By: Dr. Phil Wagner, M.D.
When any new injury phenomenon
arises, we must proceed with caution.
The field of sports medicine advances rapidly; better imaging to identify structures, as well as more specialized physicians that can clinically decipher problems faster.
Yet when a study identifies 90% of professional athletes have the same problem, the laws of probability should cause us to look beyond just medical advances.
This problem is impingement, but not in the usual place of shoulders, found in overhead athletes that throw or hit excessively (see: Overhead Athletes should limit the laps via Sparta Point).
This injury is found in us all:
What is Impingement?
Impingement occurs in ball and socket joints, primarily the shoulder and hip, dueto abnormal rubbing of the ball against the socket. Hip impingement is called femoral acetabular impingement (FAI) because the femur, the thigh bone, eventually forms the ball that enters the hip socket. The acetabulum is the socket of the pelvis, and the connection with the femur forms the hip joint shown to the right.
Like most injuries, the abnormal rubbing of the ball and socket joint has some genetic predisposition. Certain bony structures we are born with make this friction more likely to occur. However, a January 2013 study examined 125 NFL athletes and found that
90% had at least one symptom of FAI.
The authors found that the only predictor of FAI was an increased angle of the femur bone within the hip socket. Basically, think of your thigh bone being corkscrewed further and deeper into your pelvis.
The study is important because those odds of 90% should encourage us to look beyond just our genetic bone structure and evaluate the activities and subsequent prevention strategies to be in that 10%.
How does Impingement happen?
At a 90% incidence, if you are an athlete, just assume you have it. But if you are curious about self diagnosis, FAI has a range of symptoms, generally hip, groin and low back pain, usually a pinching sensation. The abnormal rubbing that defines impingement is an overuse injury. Repetitive similar motions at the hip joint cause wear and tear that eventually leads to pain, and ultimately surgery if the problem is not addressed.
The main movement pattern associated with FAI is deceleration. Athletes must internally rotate their femur to ‘block” momentum in one direction to produce the desired movement.
You can picture this motion as football players, or any field/court athlete such as soccer or basketball, constantly change direction and further corkscrew the ball of the femur deeper into the hip socket.

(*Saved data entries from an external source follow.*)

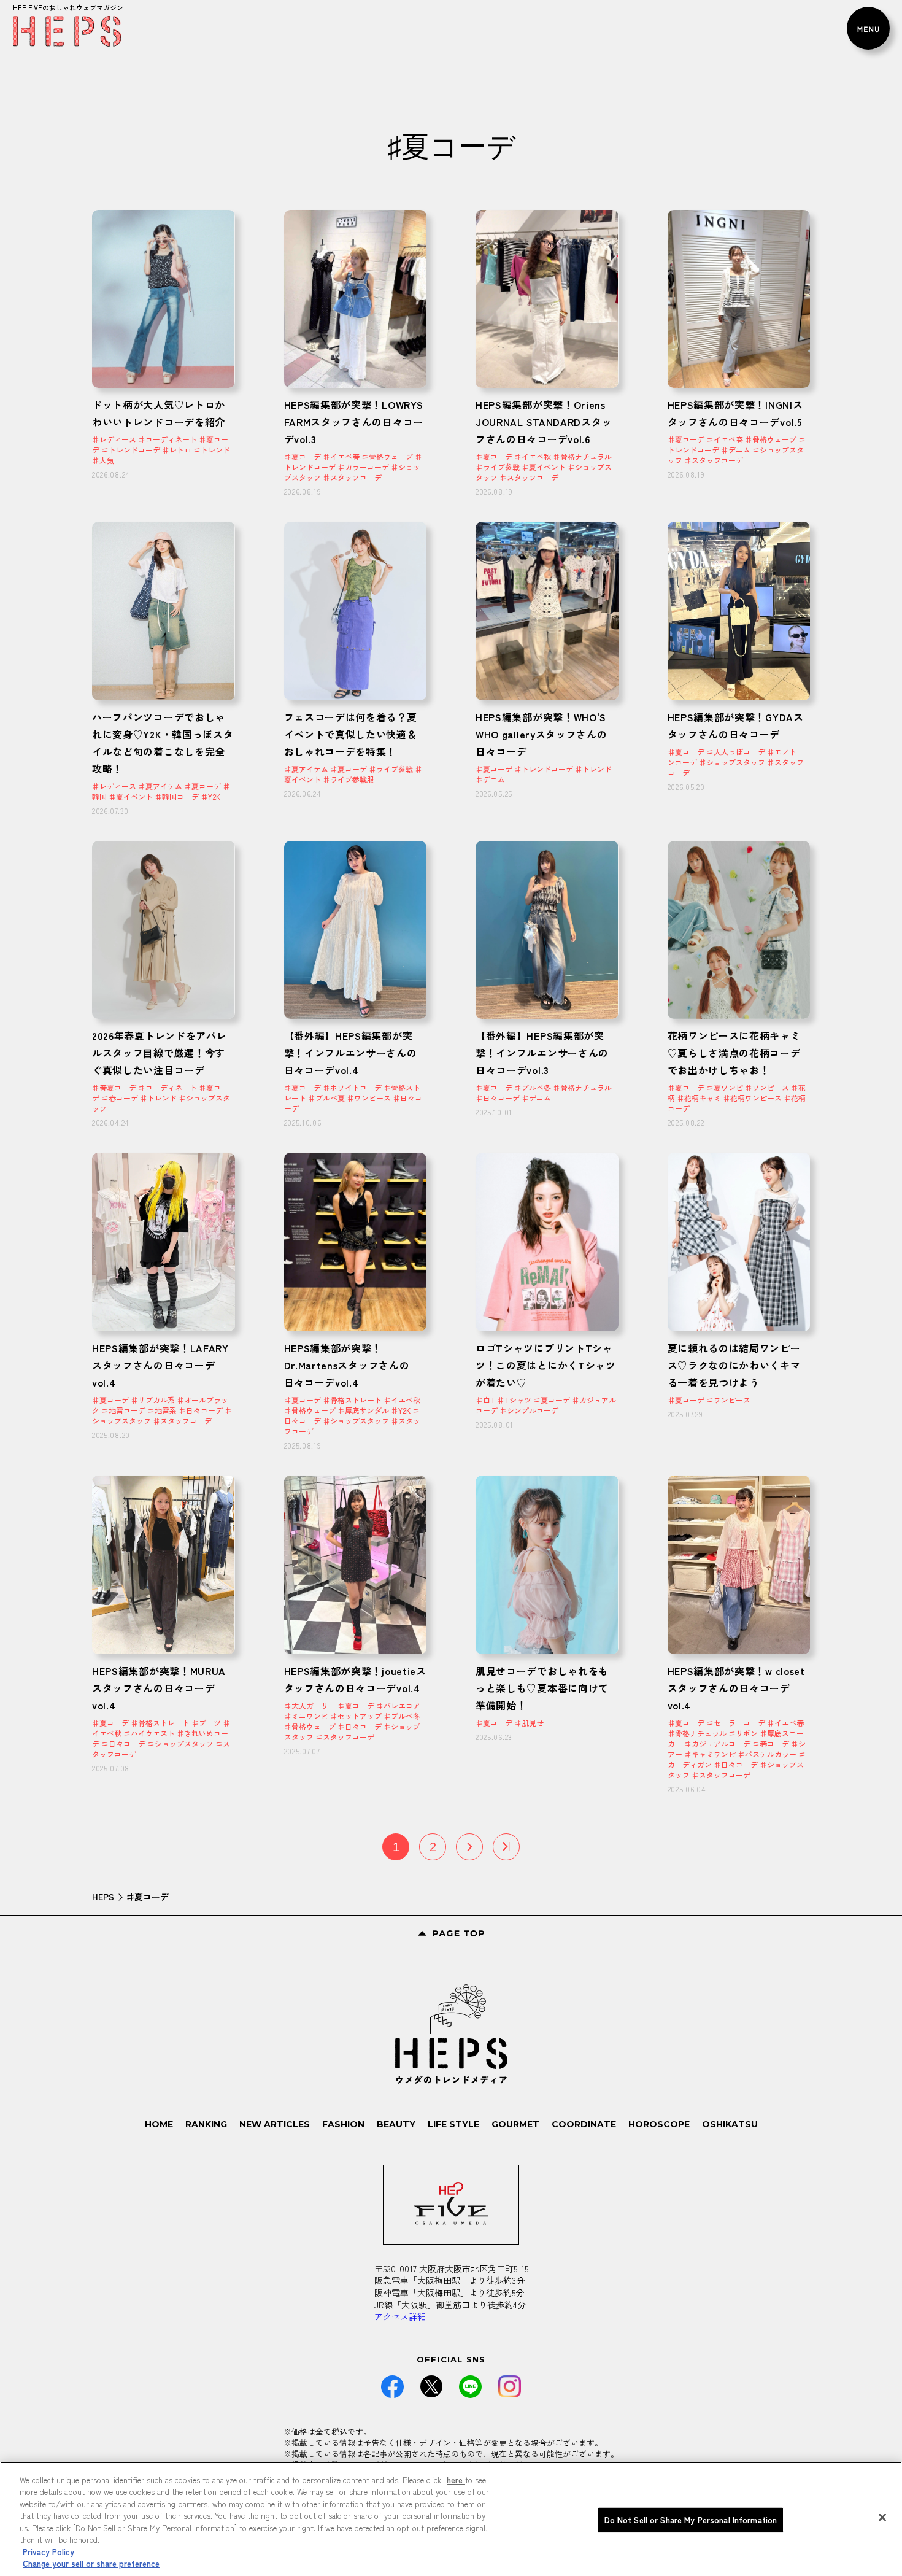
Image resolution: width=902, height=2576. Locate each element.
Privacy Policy (48, 2552)
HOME (159, 2124)
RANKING (206, 2124)
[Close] (882, 2517)
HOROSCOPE (659, 2124)
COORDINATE (584, 2124)
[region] (451, 2519)
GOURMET (515, 2124)
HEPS (103, 1896)
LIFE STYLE (453, 2124)
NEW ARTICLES (274, 2124)
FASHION (343, 2124)
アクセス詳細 (400, 2316)
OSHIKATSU (730, 2124)
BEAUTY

Baseball players and golfers use that front hip to stop rotation to increase the power of their swing or throw (see: Stop Your Rotation on Sparta Point).
For maximizing your deceleration ability (i.e. power), there is no way around these internal rotation mechanics in your sport. Multiply these movements by thousands and you have got yourself an epidemic.
Fixing and Preventing the Problem
Athletes with FAI tend to have a “turn out” movement signatureTM (see: Why your hip flexors are tight and why your hips pop via Sparta Point), shown to the right, a high FORCE production from over reliance of their hips and trunk rather than dissipation of force creation and absorption from their ankles and knees, which is reflected in RATE.
The solution is to “unscrew” that femur from your pelvis. We always like to address prevention and rehabilitation from the 3 main areas of all physical development.
Focus on eccentric strength of the lower body musculature, particularly the quads, which requires a movement signature emphasizing the ankles and knees. 1 Leg Squat is a great solution.
Address muscle activation during your warm-up. Perform the clamshell, shown in the photo above, as it strengthens your external rotators (gluteus maximus) to further unscrew that hip joint.
Perform this rotational lunge daily, like the clamshell, this movement will provide some traction to open your hip joint.
Repetitive motion that screws your thigh further into your pelvis is a culprit, the question is:
how many steps are you taking to reverse it?